__Passage provided__.
Presidents Joseph Kabila of the Democratic Republic of Congo and Mwai Kibaki of Kenya met on Friday at Harambee House in Nairobi, Kenya, over a “significant amount of gold”, estimated to be worth US $113 million, smuggled to Kenya from eastern Congo.

The two leaders, whose countries are members of the International Conference on the Great Lakes Region (ICGLR), have instructed police officials in their respective countries to share information on suspects in this case, as well as commodity traders regularly recorded in the two countries.

They stressed the need to implement the Lusaka and Nairobi Protocols on the management of mineral resources and agreed that the Kenyan authorities should “vigorously” pursue the ongoing investigations to their conclusion.

A Kenya Revenue Authority (KRA) officer investigating the gold smuggling was shot dead at his gate, Police commissioner Matthew Iteere told reporters last Monday in Nairobi.

Presidents Kabila and Kibaki acknowledged that the illegal exploitation of mineral resources has been a source of conflict in eastern DRC. They therefore welcomed the adoption of the Lusaka Protocol, which commits member states of the ICGLR to work together to end the illegal exploitation of mineral resources in the region.

In addition to questions related to the illegal exploitation of mineral resources in the Great Lakes, the two Heads of State expressed their satisfaction with the peace prevailing in the region. They insisted on the need to develop further cooperation in the framework of the ICGLR by capitalizing on the positive results achieved to this day.

Meeting for the second time, President Kabila was accompanied by the Minister of International and Regional Cooperation, Raymond Tshibanda, and the Minister of Mines, Martin Kabwelulu. President Mwai Kibaki was accompanied by Prime Minister Raila Odinga and the Minister of Foreign Affairs, George Saitoti.

__Data shown__.
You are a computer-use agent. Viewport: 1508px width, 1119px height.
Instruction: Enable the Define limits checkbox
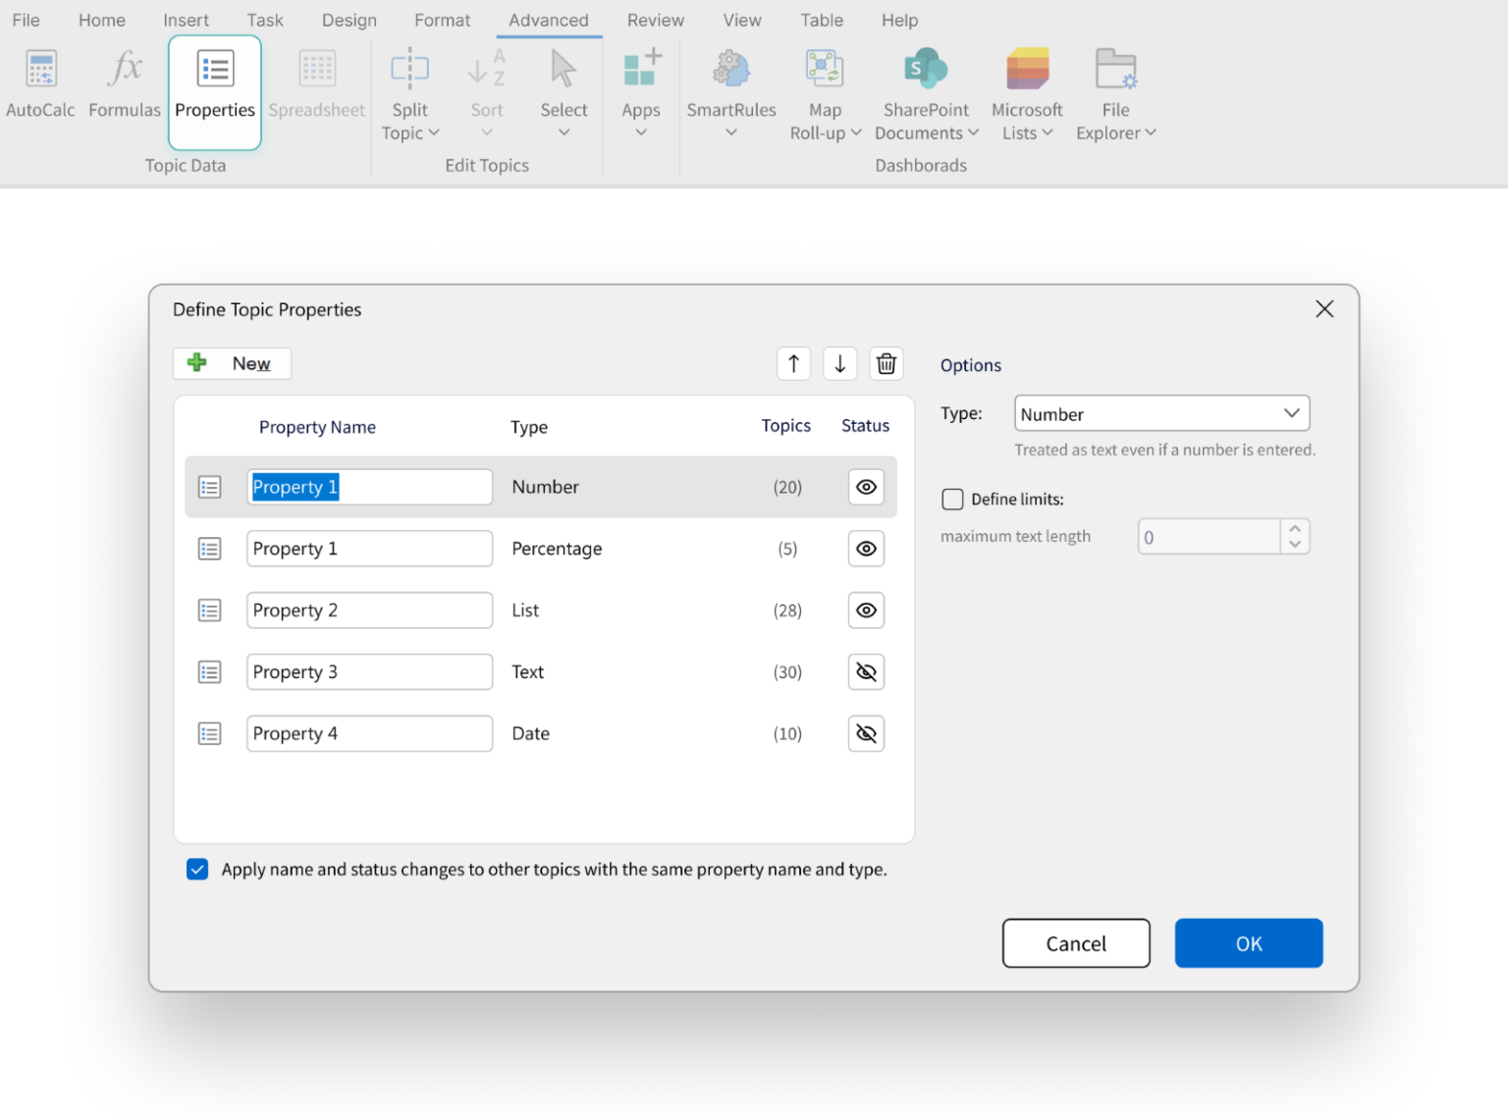point(952,499)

__Requirement__.
Can you turn the paragraph in the gold smuggling report that begins "Presidents Kabila and Kibaki acknowledged" into a short bulleted list that keeps its main facts?

__Correct answer__.
- Presidents Kabila and Kibaki acknowledged that illegal exploitation of mineral resources has been a source of conflict in eastern DRC.
- They therefore welcomed the adoption of the Lusaka Protocol.
- The protocol commits ICGLR member states to work together to end illegal exploitation of mineral resources in the region.